Selected extract =
^^^^^^^^^^^^^^^^

The platyctenean Gastrodes is a parasite in Salpa (a tunicate). It is a minute bowl-shape embedded in the host mantle. It grows into a cydippid-type that leaves Salpa and settles to the bottom (and sheds its comb rows, flattens out and everts its pharynx). Eggs occur in the pharyngeal epithelium (ectodermal origin?) and hatch into planulae larvae that bore into a new host.

Body Wall

The epidermis is syncytial or cuboidal-columnar and ciliated in certain regions. The epidermis is generally glandular and may have gland cells interspersed with it. The epidermis may contain pigment granules or branched melanophores. The epidermis has two types of sensory cell interspersed within it. The first type has several stiff bristles, whilst the second type has only one sensory projection. Contractile sensory papillae may be present in some lobates, e.g. Leucothea, and cestids. These papillae are motile and extensible and have sensory and gland cells in their tips.

Ciliated furrows consist of rows of epidermal cells, each with 2 or 3 cilia. The areas between the combs of each row are usually unciliated. In many Lobata a ciliated band connects adjacent combs.

Collenchyme

The collenchyme is an ectomesodermal gelatinous substrate containing scattered cells, connective tissue fibres, muscle fibres, and possibly also nerve fibres (?). The collenchyme cells are all of ectodermal origin. The muscle fibres are derived from amoeboid cells and are smooth and may also branch and anastomose.

There are usually longitudinal and circular muscle fibres beneath the epidermis and along the pharynx. There may be sphincters around the mouth and statocyst. Radial fibres extend from the pharynx to the body wall. In the oral lobes of the Lobata there is a crisscross arrangement of muscle fibres on the inner surface and the lobes are very contractile.

Tentacles

Each tentacle grows from its base in its sheath. The tentacles are solid, comprising an epidermis and a core. The epidermis consists primarily of ‘lasso’ cells or colloblasts that are adhesive cells. Each colloblast consists of a hemispherical dome that discharges sticky secretion involved in prey capture. The hemispherical dome is attached to the tentacle core via a contractile spiral filament wound around a straight filament (the latter is derived from the cell nucleus). The tentacle core usually consists of a central strand, which is possibly nervous (?), and a muscle sheath of mostly longitudinal fibres. The tentacle sheath is a ciliated epidermal pouch.

The tentacle base is divided into three parts: a median region where the muscle bundles of the core originate, a pair of lateral swellings that each contain the blind end of a tentacular canal, and an epithelium composed of colloblast mother cells.

^^^^^^^^^^^^^^^^

Data records =

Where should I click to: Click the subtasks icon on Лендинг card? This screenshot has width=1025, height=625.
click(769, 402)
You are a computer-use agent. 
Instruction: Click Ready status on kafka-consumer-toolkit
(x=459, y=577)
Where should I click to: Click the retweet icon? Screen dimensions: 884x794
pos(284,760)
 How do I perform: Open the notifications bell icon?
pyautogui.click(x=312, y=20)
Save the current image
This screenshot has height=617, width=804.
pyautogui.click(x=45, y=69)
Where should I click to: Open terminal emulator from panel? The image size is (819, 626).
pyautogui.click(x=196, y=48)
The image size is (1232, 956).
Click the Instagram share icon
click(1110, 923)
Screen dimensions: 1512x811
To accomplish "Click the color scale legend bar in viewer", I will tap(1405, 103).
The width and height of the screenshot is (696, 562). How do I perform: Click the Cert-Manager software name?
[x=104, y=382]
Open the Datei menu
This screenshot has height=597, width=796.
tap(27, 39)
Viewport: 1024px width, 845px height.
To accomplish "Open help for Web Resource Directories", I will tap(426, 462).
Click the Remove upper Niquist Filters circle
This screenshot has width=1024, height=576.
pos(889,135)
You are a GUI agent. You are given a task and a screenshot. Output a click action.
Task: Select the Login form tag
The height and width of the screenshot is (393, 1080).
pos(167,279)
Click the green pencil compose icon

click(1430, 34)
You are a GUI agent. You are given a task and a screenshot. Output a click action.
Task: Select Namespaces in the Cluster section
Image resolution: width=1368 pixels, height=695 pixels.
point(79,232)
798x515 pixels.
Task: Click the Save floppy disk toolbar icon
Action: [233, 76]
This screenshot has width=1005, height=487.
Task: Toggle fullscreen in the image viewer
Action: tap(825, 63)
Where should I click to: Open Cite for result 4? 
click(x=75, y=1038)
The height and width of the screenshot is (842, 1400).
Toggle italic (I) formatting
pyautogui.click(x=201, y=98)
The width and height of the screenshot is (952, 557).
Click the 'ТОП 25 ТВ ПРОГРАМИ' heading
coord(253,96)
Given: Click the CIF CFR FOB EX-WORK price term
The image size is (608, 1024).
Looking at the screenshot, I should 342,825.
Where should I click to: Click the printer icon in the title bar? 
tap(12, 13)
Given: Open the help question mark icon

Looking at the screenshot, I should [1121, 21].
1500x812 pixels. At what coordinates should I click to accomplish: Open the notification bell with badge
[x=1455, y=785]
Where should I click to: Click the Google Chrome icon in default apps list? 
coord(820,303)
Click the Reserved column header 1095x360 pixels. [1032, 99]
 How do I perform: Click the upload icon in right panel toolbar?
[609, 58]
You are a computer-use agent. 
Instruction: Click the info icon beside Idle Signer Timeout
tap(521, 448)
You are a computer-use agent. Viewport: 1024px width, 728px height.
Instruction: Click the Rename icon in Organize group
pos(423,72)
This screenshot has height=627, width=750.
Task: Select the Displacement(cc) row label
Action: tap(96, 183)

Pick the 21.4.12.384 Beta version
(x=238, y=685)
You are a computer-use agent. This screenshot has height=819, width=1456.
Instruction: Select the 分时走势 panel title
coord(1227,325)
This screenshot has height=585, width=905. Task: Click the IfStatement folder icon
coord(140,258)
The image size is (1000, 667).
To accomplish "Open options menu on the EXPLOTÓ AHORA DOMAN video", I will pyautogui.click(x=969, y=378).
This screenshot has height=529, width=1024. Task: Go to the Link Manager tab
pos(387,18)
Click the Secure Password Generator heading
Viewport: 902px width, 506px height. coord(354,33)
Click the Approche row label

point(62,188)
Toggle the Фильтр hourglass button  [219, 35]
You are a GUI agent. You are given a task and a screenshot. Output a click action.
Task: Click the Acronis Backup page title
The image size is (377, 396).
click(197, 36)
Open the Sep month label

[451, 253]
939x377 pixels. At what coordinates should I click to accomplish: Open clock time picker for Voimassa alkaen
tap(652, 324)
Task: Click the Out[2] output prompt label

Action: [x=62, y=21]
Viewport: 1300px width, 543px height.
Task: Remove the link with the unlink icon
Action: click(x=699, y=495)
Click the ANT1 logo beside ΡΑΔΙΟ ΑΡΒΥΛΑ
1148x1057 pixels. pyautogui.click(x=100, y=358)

^^^^^^^^^^^^^^^^

Problem details = Decide whether each statement below agrees with the anatomy text, answering yes or no and quoting the deciding words of the text: 1. The collenchyme cells are all of endodermal origin. 2. The tentacle sheath is a ciliated epidermal pouch. 3. The areas between the combs of each row are usually ciliated. The data records are not needed for this work.

Problem solution =
1. No: "The collenchyme cells are all of ectodermal origin."
2. Yes: "The tentacle sheath is a ciliated epidermal pouch."
3. No: "The areas between the combs of each row are usually unciliated."